Another effort to make us remember the disaster that also resonated with global consumers and activists is portrayed and sustained through photography exhibitions using Bangladeshi photographs and juxtaposing it against that of New York's Triangle Factory Fire more than a hundred years ago. Robin Berson created a 'memorial quilt' similar to the one she created for the Triangle fire victims, with photographs of the Tazreen and Rana Plaza victims. Photos were collected from the posters hung by relatives searching for missing workers in Rana Plaza. Thus, she juxtaposed the faces of American women with that of the women who lost lives in Bangladesh a century later, in similarly brutal working conditions. It serves to remind us that although the line of production they work on is endless, workers of the developing world, including Bangladesh, work under brutal, inhumane, and unsafe conditions. Berson hopes that the quilts will elicit empathy among the viewers for the humanity, beauty, and fragility shared by the dead youths. At the same time, they can strengthen the sense of moral kinship and responsibility among people all over the world.

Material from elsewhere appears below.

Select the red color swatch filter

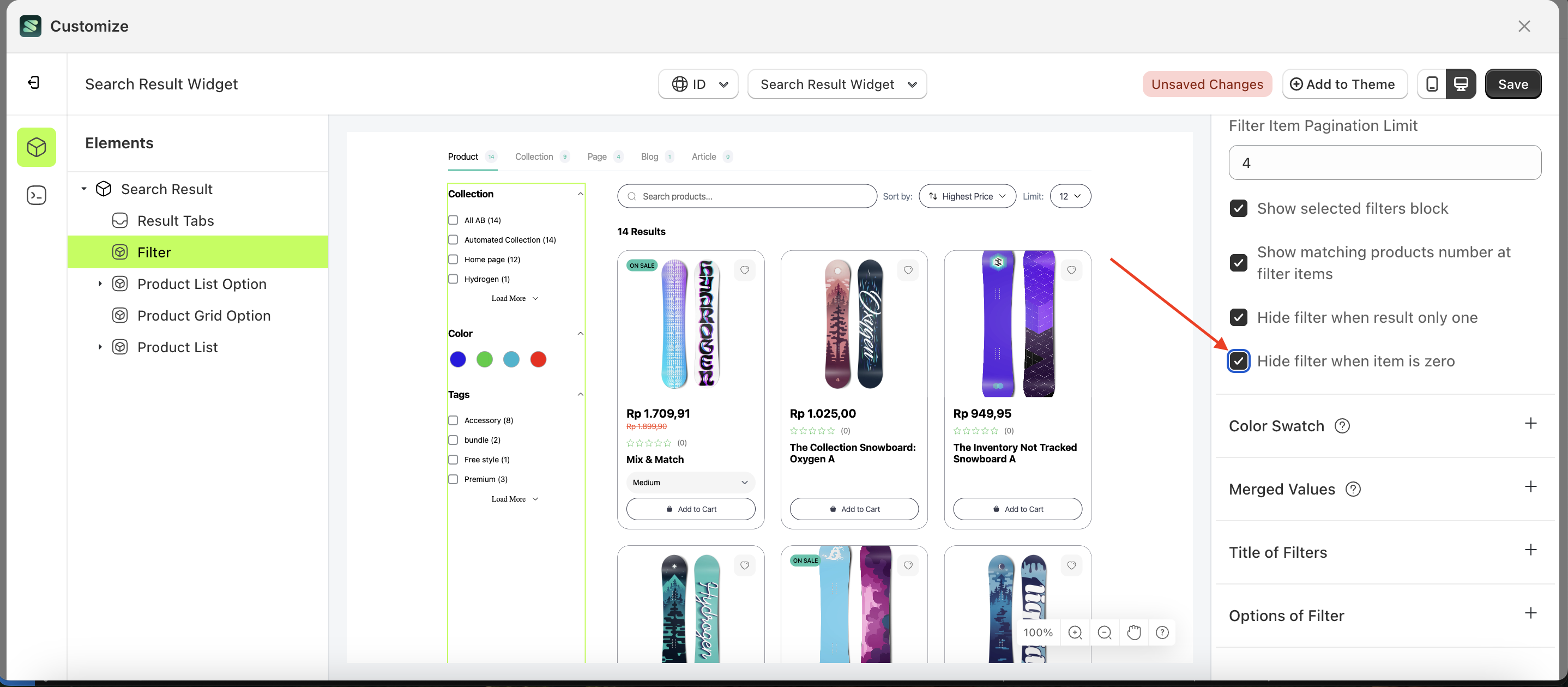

As an activist performer, playwright, and researcher, I have also resorted to framing injustices in my creative work on workers in Tazreen and Rana Plaza. Through my play Jatugriho (The House of the Melted Wax), produced by BotTala (a performance space), I wanted to remind audiences what these victims went through. We should not forget the names that were crushed under greed, lack of empathy, and lax governance for the sake of development, output, and production. I did not want anyone to forget how a person alive must have felt to burn to death. What they were thinking during their last moments! Corpses were found in Tazreen in embraces just as they were caught on camera in Rana Plaza. But their families did not receive compensation, missing victims were not identified even after DNA tests, local owners of the factories in Rana Plaza and BGMEA did not pay a penny in compensation. In such a setting, in my play, dead bodies in body bags on a van rickshaw begin to talk. They say that no one killed them, they just died. A song opens the play:

 

"Jatugriha burns, the bees burn too 

The Pandavas had a tunnel to escape 

But we have no exit. 

Still, no one killed us 

We just died."

 

Quilt 2: Bangladesh. Photos: Taslima Akhter

The reflexive emotion—outrage—was incited through the play, often performed on street corners and open places in RMG areas, and the audience were mostly workers. The play ends with a song by Kafil Ahmed that, against all the odds, continues to sketch the dream of better working conditions. The play was translated by Munasir Kamal and Saumya Sarker and directed by Mohammad Ali Haider.

In the play, Nobi, a van rickshaw puller, while paddling the rickshaw full of body bags from the Tazreen fire, says: "Are you a man or the devil? How much more do you want, you thief of thieves? So many people! So many dead bodies! Burnt to ashes! Ashes and charred remains! They have murdered so many people!"

Then the dead workers tell their story, their lives, aspirations, and the violent and excruciating ending. They tell us about how ridiculously owners claim that whenever the workers want their dues or better working conditions, they are "conspiring" against the industry. It creates a reality where they live on very low wages, inhumane personal vulnerabilities, and brutal working conditions, in order to create profit for a very small group of people who are irresponsible and greedy and want to earn more money disregarding the worth and dignity of the workers' lives.

The Rana Plaza collapse and its aftermath saw changes in the working conditions of garment factories in Bangladesh. Though I would be wary of over-generalising such success, much of it can be attributed to the long-continued efforts of activists and general citizens working to end such heinous labour practices. Activist artists framed those injustices through the emotional messages of compassion, which helped create moral obligation for people to work against such brutality.

 

Samina Luthfa is associate professor of sociology, University of Dhaka and creative director of BotTola.